En una carta que publiqué en La Jornada el 18 de noviembre de 2003, insinué que debería ser Prosida y no Provida el nombre de la asociación que preside Serrano Limón. Probablemente no fui el primero a quien se le ocurrió este cambio de letra por demás obvio. Pero veo que otras personas lo han retomado o, como yo, lo descubrieron. Enhorabuena. Es el nombre que se merece.

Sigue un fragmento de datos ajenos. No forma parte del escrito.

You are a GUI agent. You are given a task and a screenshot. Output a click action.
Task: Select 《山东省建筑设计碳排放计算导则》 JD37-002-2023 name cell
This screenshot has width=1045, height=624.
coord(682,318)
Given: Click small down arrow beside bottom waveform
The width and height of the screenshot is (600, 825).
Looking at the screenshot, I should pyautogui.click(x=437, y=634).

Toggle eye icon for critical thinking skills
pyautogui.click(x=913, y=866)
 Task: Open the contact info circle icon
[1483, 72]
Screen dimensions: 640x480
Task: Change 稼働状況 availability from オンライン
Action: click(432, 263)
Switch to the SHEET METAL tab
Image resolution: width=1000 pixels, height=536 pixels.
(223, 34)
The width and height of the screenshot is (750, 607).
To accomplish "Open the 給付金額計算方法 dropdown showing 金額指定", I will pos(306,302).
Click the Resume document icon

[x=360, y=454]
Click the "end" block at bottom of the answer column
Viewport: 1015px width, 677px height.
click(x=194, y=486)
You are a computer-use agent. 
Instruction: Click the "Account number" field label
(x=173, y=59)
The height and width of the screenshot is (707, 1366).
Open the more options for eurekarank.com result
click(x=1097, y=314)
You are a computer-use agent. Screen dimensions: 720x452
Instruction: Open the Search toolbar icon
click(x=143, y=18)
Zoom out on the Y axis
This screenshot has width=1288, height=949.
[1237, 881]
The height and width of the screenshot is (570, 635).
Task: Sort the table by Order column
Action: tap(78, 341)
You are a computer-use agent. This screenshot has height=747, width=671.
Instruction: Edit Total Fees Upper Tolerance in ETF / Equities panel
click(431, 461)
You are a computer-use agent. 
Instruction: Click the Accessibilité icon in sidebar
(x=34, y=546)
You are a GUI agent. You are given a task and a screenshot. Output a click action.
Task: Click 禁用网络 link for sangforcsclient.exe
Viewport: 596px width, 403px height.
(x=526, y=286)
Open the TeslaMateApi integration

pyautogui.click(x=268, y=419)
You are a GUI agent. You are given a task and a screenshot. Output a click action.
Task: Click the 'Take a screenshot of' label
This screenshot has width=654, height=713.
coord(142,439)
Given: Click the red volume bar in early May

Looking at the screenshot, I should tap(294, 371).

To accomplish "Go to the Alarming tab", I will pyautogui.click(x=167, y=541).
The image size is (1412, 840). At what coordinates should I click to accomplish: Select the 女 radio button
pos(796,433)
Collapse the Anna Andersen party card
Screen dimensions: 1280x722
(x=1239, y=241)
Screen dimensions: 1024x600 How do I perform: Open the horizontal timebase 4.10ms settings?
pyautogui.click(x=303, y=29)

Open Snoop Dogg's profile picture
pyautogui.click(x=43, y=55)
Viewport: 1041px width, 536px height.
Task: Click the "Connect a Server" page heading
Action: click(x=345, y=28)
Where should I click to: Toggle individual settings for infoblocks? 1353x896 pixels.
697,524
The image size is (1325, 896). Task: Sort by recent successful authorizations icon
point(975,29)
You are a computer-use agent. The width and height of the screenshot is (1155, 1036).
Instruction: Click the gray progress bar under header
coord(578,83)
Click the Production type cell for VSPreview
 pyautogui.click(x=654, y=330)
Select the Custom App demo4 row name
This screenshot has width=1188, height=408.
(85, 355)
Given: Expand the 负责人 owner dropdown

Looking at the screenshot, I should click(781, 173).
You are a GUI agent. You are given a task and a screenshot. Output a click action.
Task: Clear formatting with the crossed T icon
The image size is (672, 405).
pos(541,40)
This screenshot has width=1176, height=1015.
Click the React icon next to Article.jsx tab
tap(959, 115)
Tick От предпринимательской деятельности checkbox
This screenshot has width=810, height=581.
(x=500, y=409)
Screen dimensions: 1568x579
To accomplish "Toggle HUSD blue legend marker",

El doctor Frenk pertenece a una de las familias más distinguidas, cultas, educadas y cosmopolitas de México. Los Frenk le han dado mucho a nuestro país, no sólo los frutos de su preparación e inteligencia. Mucho amor también. Fue por ello, supongo, que el presidente Vicente Fox lo consideró como uno de los más capaces para dirigir la Secretaría de Salud. Yo también lo juzgué así y celebré su nombramiento. Y es claro que Frenk, consciente de su capacidad, también lo pensó. Pero fue más lejos: apenas había comenzado a servir a su pueblo, a aplicar su talento y conocimientos al servicio de los mexicanos desde su nuevo cargo, creyó que sería más importante y útil servir al planeta entero desde la secretaría de la Organización Mundial de la Salud (OMS). Por desgracia para él, su candidatura a este puesto no fructificó. Si hoy fuera el secretario general de la OMS vería que es más fácil preocuparse -y no ocuparse directamente- de 30 o 40 millones de sidáticos de todo el mundo que preocuparse -y ocuparse directamente- de las decenas de miles que tenemos en nuestro país. En su país.

Y no es que no se preocupe ni se ocupe. Lo hace, pero al mismo tiempo comete una aberración imperdonable, impensable e inconcebible en un secretario de Salud: destinar una cantidad millonaria a la asociación que con su actitud propicia la enfermedad y la muerte de cientos, miles de mexicanos. Por si fuera poco -que es mucho-, esa cantidad fue tomada nada menos que de los fondos que la secretaría dispone para el combate al sida. En otras palabras, le fue robada a nuestros enfermos. A los más desamparados y despreciados de nuestros enfermos. No nos equivoquemos. Este es el verdadero escándalo. El patético asunto de las tangas, los trajes, las plumas y los banquetes de varios cientos de miles de pesos no deja de ser un escandalete provocado por individuos sin escrúpulos, sabandijas y sinvergüenzas de poca monta.

Aconseja el Evangelio que más vale que la mano derecha ignore lo que hace la mano izquierda. No fue así en este caso: los dos hemisferios cerebrales de Julio Frenk supieron siempre muy bien lo que hacían sus dos manos. Pero también el Evangelio dice: si tu brazo te da ocasión de pecar, córtalo. El secretario debe abandonar su cargo. El nombre Frenk es muy apreciado y querido en nuestro país. No merece ser ensuciado. La renuncia de Julio Frenk le devolvería un gran prestigio que siempre ha distinguido a él y a sus familiares.